Evidence was then presented on Leighton Hospital, a further Centre which had a number but was subject to special arrangements. It is unclear who the director was. The number of patients treated was very small and all seemed to be treated with Cryoprecipitate. There is little information on what the clinicians would have known regarding risks. There is no data on patients infected with Hepatitis C or HIV at Leighton Hospital.
Blackpool Haemophilia Centre was another unofficial Centre, but also given a centre number. There was only one return and it showed NHS factor VIII being used for a patient. No bleeding disorder patients were recorded as being infected with HIV or Hepatitis C. One patient was infected by Hepatitis C through blood transfusions in 1978 and 1981.
Counsel presented evidence on Lancaster Haemophilia Centre. The Director from 1977-89 was Dr Lee, whose statement for HIV litigation paints a picture of the treatment and decisions of Lancaster. The view was taken that NHS products were less contaminated and steps were taken to make sure patients were exposed to as few batches as possible. Heat treated products were used as soon as they became available. Dr Lee’s statement showed his knowledge of risk of Chronic Hepatitis developed in the mid 1970s. He did not recall when he became aware of the HIV link with blood products but he relied on UKHCDO meetings for information. Two patients from the Centre became HIV positive.
Blackburn Royal Infirmary was a Centre from 1977 under Dr David Newson. Patients were predominantly treated with Cryoprecipitate and NHS FVIII. A patient with Von Willebrands was treated with Cryoprecipitate and infected with HIV. Dr Newson tried to reduce risk of Hepatitis transmission by prioritising the use of NHS products, understanding this to be safer. He had little recollection of HIV testing, one patient was recorded as positive by UKHCDO. Several patients gave evidence of risks of infections not being disclosed to them.
The Sheffield Children’s Hospital operated as a Haemophilia Centre effectively in its own right. From 1975, Dr Lilleyman was appointed consultant haematologist. The returns showed throughout the late 170s and 1990s hospital treatment heavily weighted in favour of Cryoprecipitate, with NHS concentrate used predominantly for home treatment. Dr Lilleyman had knowledge of viral transmission of Hepatitis, and recalled awareness of HIV raised in UKHCDO meetings in 198 and 1983. He did not recall any positive HIV results from patients by the time he left in 1995.
Evidence was given at The Leed Haemophilia Centre. The Centre Director from 1970 was Dr Swinburn who was later joined by Dr Mcverry in 1985. The returns showed a predominant usage of commercial concentrate products at this Centre. There did not appear to be a policy of restricting patients to one product. Both Directors attended UKHCDO meetings and various smaller local meetings. 53 patients were infected with HIV.

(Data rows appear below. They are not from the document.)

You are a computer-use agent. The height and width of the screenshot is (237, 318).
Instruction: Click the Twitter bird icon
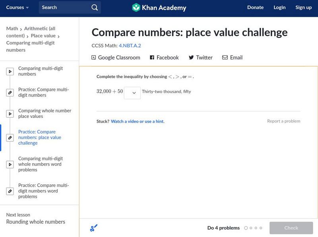(x=191, y=57)
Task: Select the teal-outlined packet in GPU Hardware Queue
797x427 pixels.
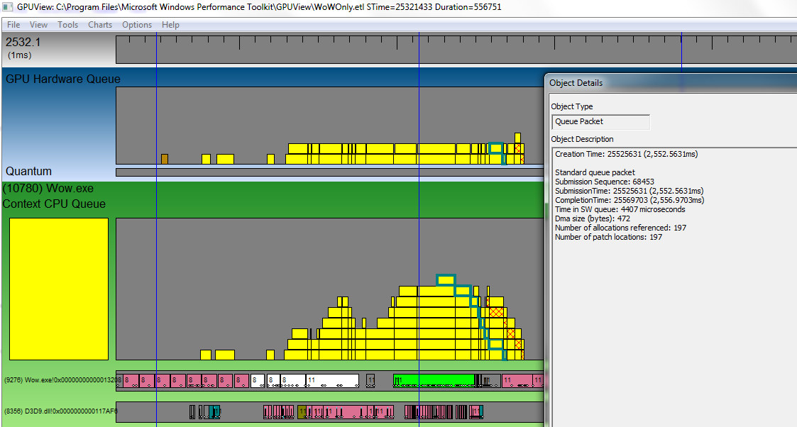Action: point(495,148)
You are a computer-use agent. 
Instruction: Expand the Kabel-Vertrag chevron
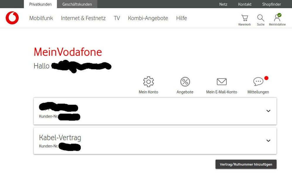268,141
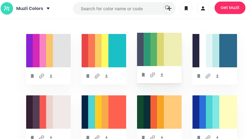Select the purple swatch in first palette
This screenshot has width=247, height=139.
coord(30,50)
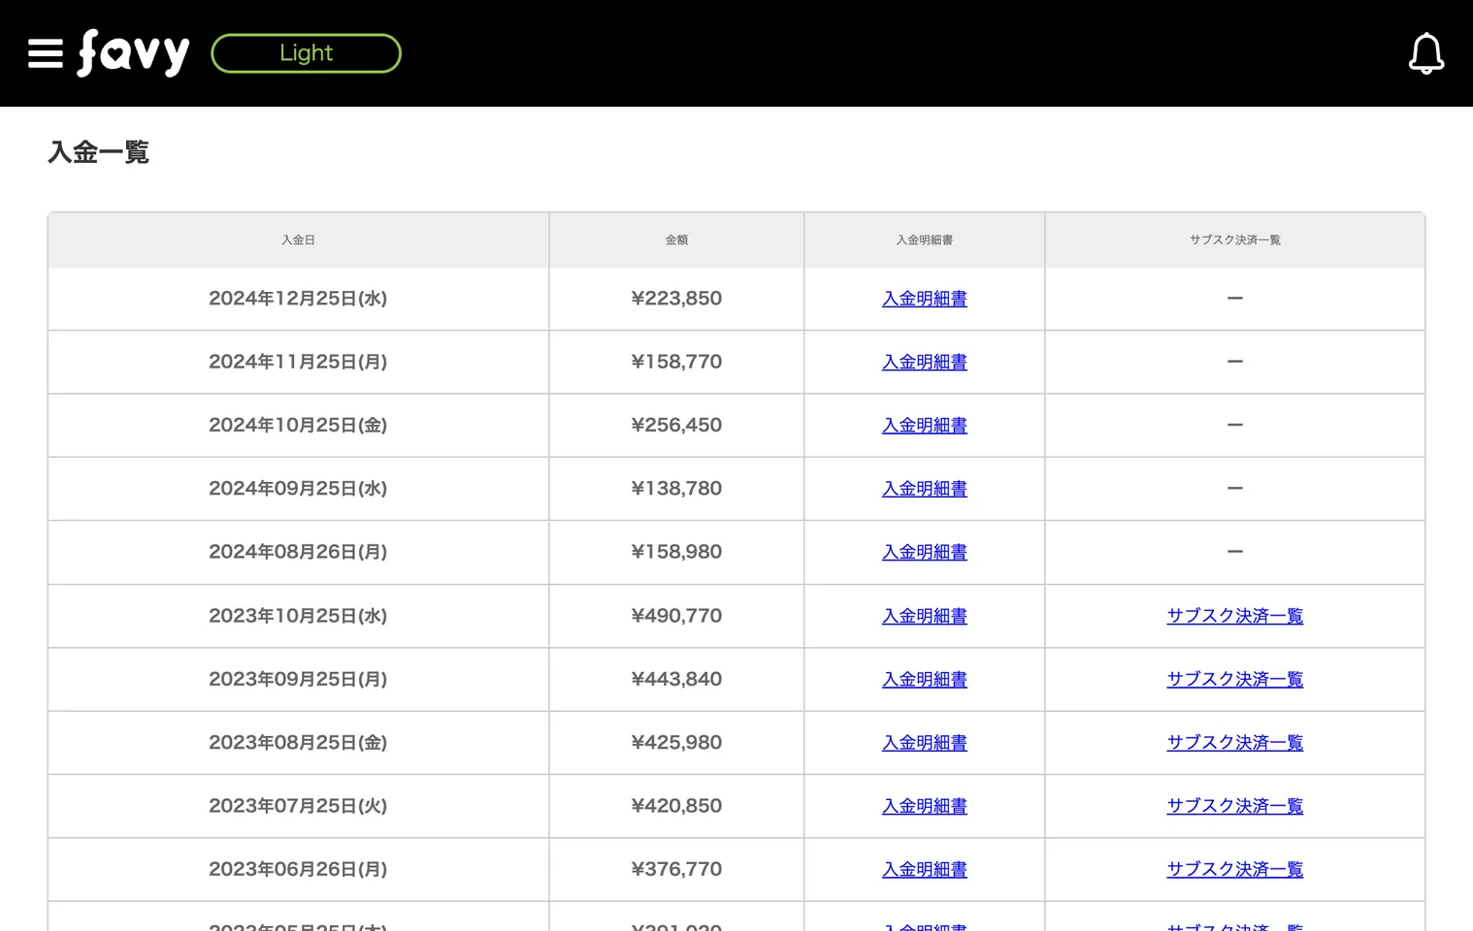1473x931 pixels.
Task: Open the notifications bell
Action: [1425, 53]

Finally, Counsel presented evidence on The Royal Liverpool. There were various centre directors in the 1970s, Dr Mcverry was director from 1980-1985 and Professor Hay from 1987-1994. In 1976 and 1977 larger amounts of cryoprecipitate were used, but by 1982 there was a marked decline. Treatment by this time was largely commercial concentrates with no clear indication of a policy of keeping patients on one brand. Dr Mcverry’s statement recalled switching to commercial products because of a lack of availability and reliability. Professor Hay’s statement noted patients were treated with what was available, not specific products. The oral evidence of Professor Hay gave his impression there had not been much Cryoprecipitate used prior to his arrival and he did not observe any written policy.